Keith Vaughan

Keith Vaughan CBE (British, 1912-1977)

Keith Vaughan was born in Sussex. He was self-taught as an artist and from 1931 to 1938 worked for the advertising agency Lintas, only painting in his spare time. During the war his work was bought by the War Arts Advisory Committee and he met, and was greatly influenced by, Graham Sutherland, John Minton, John Craxton and Robert Colquhoun. His first solo show was at the Reid and Lefevre Gallery in 1944 and he continued to exhibit there until 1952. Retrospective exhibitions of his work include the Whitechapel in 1962, the University of York in 1970. He was represented in many group exhibitions and his works are held in many public collections, including the Tate Gallery.

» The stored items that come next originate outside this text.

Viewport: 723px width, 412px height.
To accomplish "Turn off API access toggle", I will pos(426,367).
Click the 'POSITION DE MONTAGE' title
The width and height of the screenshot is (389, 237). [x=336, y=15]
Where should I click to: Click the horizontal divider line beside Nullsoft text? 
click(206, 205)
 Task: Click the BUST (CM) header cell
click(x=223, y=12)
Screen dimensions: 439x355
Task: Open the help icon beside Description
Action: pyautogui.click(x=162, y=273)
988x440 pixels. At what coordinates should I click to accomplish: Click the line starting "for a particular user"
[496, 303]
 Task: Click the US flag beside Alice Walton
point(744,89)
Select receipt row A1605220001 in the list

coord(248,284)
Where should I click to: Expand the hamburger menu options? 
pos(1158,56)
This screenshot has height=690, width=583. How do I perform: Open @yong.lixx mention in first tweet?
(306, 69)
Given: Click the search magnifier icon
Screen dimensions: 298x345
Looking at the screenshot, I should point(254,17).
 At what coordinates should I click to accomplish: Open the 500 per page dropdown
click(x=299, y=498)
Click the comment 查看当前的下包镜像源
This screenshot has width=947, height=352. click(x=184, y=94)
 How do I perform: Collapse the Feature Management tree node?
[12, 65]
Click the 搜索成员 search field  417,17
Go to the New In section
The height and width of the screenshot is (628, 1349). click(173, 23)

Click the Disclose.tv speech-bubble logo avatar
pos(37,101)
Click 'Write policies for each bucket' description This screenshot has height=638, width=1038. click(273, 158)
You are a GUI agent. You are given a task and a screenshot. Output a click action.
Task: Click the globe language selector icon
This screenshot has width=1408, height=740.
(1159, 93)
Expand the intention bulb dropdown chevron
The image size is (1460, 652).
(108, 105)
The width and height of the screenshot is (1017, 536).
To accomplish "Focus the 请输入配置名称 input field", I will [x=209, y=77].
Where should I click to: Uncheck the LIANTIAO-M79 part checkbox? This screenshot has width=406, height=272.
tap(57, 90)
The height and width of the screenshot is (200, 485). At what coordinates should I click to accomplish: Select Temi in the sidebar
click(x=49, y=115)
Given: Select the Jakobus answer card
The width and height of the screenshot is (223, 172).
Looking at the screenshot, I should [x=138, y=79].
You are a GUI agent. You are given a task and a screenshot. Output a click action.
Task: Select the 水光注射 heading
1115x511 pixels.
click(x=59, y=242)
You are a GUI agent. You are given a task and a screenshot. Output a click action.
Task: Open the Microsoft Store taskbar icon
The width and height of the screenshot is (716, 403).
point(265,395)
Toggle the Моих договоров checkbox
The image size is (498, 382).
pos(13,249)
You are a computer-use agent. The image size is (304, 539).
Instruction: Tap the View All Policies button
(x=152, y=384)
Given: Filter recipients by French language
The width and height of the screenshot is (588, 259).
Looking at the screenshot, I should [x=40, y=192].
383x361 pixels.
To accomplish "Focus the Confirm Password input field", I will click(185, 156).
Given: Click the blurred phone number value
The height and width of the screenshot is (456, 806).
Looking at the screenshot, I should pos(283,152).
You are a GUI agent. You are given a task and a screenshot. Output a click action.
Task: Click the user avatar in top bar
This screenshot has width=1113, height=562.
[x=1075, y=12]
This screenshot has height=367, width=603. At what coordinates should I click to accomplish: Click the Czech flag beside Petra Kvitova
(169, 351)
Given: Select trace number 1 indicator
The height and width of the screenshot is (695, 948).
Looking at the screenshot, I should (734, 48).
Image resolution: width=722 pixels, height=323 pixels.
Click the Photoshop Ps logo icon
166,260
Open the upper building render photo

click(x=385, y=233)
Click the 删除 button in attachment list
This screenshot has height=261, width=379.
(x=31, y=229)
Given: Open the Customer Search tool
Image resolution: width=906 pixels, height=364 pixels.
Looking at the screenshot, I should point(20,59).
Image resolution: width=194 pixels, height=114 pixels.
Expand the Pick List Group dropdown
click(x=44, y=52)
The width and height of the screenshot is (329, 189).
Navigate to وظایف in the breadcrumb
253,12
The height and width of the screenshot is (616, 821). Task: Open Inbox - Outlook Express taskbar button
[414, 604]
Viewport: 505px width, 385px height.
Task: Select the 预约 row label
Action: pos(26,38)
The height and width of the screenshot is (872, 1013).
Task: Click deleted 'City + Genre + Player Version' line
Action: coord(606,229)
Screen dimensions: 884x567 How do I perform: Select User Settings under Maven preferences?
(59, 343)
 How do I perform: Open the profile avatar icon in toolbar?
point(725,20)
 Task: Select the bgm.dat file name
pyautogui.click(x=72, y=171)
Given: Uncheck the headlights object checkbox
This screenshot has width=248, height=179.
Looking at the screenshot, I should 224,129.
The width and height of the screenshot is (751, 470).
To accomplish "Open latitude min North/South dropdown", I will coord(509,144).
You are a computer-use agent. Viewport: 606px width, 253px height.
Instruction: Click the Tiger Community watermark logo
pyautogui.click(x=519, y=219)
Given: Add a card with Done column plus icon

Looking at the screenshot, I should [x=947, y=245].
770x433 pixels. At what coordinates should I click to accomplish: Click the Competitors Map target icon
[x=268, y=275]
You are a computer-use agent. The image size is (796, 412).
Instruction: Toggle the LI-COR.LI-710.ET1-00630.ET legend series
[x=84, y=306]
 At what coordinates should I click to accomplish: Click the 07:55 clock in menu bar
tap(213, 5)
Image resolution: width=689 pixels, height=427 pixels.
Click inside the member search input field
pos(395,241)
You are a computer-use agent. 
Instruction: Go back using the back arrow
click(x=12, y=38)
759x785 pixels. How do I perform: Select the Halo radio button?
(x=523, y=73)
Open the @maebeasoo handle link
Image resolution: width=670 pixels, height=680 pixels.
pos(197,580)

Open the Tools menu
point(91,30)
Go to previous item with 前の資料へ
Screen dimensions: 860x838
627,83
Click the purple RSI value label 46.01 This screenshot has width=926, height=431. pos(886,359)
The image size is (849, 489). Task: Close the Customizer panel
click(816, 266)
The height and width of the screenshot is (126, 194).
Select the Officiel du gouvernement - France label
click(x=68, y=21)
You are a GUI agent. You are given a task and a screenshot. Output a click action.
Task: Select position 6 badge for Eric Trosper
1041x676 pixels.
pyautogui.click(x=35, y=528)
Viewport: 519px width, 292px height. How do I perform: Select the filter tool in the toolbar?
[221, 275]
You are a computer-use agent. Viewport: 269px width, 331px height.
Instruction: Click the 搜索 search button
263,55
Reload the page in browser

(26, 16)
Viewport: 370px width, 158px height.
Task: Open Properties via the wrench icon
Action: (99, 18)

He taught at Camberwell 1946-8, the Central School 1948-1957, and the Slade from 1959. In 1959 he was Resident Painter at the State University of Iowa. He served on the Arts Council Advisory Panel, became an Honorary Fellow of the RAC in 1964 and was made a CBE in 1965. Commissioned work included murals for the Festival of Britain, 1951, and a series of lithographs for Rimbaud’s ‘Une Saison en Enfer’. He is well-known for his male nudes and landscapes. Early influences were those of Cézanne and the English neo-romantics. Later work achieved an integration of figurative subject and liberated colour and form, reflecting his admiration for de Stael and Matisse.